Kelly Hass, a massage therapist and a disabled veteran, helps clients manage stress in her studio in Bloomingdale. (Enterprise photo — Glynis Hart)

BLOOMINGDALE — If the phrase “disabled veteran” brings to mind Lieutenant Dan in “Forrest Gump,” Kelly Hass will surprise you.

Hass, a massage therapist, is all about helping people manage stress. She works with pregnant women, babies and children in addition to people with sore backs and necks. Working from her home studio in Bloomingdale, she recently received a boost from a state program helping veterans with businesses, and she hopes to use it to offer her services to more people.

“I invite the parents in when I do children,” she said. “I tell them, you have to be part of this. It’s important to teach children what appropriate touch is. When I work with women with babies, I teach them how to work with children all the way up through.”

Hass broke her leg when she was 9 years old, she said, and to help her recover, her mother massaged her. The injury gave her a perspective on what it’s like to be physically challenged, and when she applied to join the Army at age 17, she was afraid they wouldn’t take her.

● Entries shown
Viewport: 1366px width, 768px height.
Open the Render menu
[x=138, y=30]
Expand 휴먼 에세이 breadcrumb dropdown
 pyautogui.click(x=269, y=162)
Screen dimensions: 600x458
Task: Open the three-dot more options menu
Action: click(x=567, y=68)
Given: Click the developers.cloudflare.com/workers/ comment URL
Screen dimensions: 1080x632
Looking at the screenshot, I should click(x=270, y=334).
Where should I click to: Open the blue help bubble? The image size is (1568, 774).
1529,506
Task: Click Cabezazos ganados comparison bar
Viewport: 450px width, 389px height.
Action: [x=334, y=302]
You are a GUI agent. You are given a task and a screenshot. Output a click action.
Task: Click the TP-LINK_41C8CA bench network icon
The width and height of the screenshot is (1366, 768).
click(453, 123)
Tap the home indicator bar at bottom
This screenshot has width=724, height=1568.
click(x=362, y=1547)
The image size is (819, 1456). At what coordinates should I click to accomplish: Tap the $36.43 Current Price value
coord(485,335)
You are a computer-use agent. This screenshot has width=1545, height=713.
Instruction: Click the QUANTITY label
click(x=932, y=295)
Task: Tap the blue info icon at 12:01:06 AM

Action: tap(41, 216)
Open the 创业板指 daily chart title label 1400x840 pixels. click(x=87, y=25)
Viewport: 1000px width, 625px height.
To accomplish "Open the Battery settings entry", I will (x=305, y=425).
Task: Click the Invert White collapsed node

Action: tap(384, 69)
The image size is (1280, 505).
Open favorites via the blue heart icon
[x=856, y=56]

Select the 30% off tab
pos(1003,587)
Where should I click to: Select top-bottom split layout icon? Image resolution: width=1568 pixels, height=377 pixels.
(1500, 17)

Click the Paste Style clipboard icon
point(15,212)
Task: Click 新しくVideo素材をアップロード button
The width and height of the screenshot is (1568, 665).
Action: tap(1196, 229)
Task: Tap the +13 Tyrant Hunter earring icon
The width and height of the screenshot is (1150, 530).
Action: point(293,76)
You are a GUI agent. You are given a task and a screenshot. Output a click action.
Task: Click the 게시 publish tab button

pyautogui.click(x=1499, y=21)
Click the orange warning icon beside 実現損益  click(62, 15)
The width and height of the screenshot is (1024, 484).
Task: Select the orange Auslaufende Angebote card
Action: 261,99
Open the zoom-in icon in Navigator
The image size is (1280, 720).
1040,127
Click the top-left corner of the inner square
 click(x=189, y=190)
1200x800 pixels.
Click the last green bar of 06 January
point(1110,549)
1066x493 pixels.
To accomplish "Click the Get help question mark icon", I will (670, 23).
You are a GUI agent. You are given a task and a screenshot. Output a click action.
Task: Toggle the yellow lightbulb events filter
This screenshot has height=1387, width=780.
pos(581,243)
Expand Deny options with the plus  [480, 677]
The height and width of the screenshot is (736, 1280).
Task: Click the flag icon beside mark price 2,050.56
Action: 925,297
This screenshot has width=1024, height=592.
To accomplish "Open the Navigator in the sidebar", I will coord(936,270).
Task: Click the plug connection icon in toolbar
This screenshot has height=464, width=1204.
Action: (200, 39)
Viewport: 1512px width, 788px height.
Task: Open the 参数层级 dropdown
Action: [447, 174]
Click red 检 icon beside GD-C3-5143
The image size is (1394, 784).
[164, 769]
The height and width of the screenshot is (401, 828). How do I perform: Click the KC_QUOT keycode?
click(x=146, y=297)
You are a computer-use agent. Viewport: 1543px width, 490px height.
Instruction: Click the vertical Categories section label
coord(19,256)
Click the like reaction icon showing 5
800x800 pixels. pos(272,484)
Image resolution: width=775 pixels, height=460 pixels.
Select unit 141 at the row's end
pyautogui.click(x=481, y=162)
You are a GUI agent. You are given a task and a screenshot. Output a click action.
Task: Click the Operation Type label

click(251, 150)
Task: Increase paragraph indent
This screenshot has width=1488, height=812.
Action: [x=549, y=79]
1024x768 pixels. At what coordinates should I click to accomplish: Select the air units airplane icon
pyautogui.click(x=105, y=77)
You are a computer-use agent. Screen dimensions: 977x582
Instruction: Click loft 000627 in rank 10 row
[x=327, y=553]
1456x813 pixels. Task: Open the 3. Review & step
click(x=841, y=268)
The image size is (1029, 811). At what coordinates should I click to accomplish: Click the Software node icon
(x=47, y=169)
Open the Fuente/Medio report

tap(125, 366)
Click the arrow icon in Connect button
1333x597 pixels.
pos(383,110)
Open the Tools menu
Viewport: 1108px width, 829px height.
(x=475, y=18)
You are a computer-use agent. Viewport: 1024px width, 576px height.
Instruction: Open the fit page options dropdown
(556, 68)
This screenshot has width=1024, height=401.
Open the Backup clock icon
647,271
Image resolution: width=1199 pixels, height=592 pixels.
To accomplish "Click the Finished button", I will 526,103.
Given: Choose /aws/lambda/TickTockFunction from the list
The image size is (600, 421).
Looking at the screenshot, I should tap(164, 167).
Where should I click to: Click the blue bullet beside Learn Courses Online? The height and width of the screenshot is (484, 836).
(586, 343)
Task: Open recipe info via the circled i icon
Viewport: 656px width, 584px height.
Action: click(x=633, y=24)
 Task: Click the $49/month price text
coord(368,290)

● Problem details
Explain why Kelly Hass invites parents in when she works with children, using the reason given in the article about her. Answer in one to three sentences.

● Written reply
Hass tells parents that they have to be part of the session. She says it is important to teach children what appropriate touch is.